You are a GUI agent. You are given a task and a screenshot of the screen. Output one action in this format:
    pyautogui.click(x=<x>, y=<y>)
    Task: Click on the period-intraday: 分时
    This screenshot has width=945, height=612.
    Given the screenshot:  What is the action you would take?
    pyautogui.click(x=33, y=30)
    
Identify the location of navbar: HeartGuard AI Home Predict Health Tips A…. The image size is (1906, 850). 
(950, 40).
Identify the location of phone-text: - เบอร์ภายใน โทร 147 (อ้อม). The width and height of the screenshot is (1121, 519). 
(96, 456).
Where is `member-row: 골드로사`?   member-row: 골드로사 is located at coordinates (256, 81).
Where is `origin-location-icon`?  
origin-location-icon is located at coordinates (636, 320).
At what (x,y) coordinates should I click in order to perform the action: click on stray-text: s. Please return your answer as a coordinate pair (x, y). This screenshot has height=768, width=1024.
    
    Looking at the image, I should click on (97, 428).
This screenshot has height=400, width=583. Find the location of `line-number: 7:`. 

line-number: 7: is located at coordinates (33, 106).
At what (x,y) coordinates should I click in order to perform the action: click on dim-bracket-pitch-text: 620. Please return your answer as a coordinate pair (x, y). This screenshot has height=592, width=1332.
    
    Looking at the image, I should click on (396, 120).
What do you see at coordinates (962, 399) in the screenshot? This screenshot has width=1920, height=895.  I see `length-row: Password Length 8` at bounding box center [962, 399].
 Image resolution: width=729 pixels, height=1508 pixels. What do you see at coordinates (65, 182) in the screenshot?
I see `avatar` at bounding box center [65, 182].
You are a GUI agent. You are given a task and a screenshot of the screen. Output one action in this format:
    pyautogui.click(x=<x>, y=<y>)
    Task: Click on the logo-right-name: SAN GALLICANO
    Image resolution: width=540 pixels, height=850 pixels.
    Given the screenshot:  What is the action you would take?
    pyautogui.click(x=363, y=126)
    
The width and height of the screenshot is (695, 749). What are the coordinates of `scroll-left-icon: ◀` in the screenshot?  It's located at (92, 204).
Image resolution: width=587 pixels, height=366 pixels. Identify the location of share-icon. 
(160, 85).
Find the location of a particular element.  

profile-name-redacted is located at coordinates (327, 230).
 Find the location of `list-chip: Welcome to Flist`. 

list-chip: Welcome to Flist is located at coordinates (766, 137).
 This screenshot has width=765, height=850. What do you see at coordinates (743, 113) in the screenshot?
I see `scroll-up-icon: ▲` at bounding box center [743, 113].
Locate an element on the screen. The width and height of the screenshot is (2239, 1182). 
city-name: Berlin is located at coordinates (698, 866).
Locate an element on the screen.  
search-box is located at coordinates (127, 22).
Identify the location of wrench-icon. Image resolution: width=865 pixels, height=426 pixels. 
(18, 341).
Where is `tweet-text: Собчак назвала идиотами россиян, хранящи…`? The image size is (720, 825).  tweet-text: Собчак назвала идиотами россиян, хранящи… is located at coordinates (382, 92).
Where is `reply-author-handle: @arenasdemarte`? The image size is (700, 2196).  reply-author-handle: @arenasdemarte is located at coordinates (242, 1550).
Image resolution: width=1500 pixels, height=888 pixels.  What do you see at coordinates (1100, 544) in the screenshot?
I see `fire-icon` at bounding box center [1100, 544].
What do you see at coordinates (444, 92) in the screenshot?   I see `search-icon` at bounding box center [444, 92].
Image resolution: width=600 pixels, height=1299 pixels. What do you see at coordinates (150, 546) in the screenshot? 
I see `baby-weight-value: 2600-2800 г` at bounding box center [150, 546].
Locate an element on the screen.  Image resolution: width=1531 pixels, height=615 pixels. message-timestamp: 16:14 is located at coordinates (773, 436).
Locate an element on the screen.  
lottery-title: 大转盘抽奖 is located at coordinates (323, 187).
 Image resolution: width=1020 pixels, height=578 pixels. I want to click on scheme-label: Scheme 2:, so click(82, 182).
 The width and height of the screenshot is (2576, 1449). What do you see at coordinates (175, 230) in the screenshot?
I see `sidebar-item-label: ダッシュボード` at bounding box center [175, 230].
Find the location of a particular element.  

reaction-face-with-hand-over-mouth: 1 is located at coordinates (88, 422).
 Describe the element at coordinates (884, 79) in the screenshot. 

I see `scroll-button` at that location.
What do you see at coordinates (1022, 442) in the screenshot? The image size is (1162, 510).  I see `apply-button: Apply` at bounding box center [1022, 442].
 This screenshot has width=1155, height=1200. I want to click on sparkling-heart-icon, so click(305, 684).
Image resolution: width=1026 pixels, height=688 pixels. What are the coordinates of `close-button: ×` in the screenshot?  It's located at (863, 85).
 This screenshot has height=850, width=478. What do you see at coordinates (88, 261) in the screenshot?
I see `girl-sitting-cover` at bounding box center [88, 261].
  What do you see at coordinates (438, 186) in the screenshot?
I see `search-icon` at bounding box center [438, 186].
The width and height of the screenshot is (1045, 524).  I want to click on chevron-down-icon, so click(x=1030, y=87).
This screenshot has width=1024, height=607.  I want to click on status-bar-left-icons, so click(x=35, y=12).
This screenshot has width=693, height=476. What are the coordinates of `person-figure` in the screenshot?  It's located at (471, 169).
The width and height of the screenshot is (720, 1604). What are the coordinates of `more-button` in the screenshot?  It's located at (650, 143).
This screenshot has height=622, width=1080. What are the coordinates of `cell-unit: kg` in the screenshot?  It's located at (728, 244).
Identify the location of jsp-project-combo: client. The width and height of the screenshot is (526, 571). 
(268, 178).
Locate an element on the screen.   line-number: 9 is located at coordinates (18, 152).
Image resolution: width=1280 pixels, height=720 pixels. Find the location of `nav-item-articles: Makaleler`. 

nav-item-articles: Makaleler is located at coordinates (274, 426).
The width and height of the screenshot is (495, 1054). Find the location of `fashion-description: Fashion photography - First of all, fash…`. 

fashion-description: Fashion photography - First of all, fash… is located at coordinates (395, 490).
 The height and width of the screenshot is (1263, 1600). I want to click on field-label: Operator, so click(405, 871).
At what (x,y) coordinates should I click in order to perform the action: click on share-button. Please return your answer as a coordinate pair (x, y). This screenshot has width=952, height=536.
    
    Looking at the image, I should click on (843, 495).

• • •

• [Task details]: Please copy the data above word for word, from its first line through the line that contains "pyautogui.click(x=33, y=30)", including both of those lines.

• [Solved exercise]:
You are a GUI agent. You are given a task and a screenshot of the screen. Output one action in this format:
    pyautogui.click(x=<x>, y=<y>)
    Task: Click on the period-intraday: 分时
    This screenshot has width=945, height=612.
    Given the screenshot:  What is the action you would take?
    pyautogui.click(x=33, y=30)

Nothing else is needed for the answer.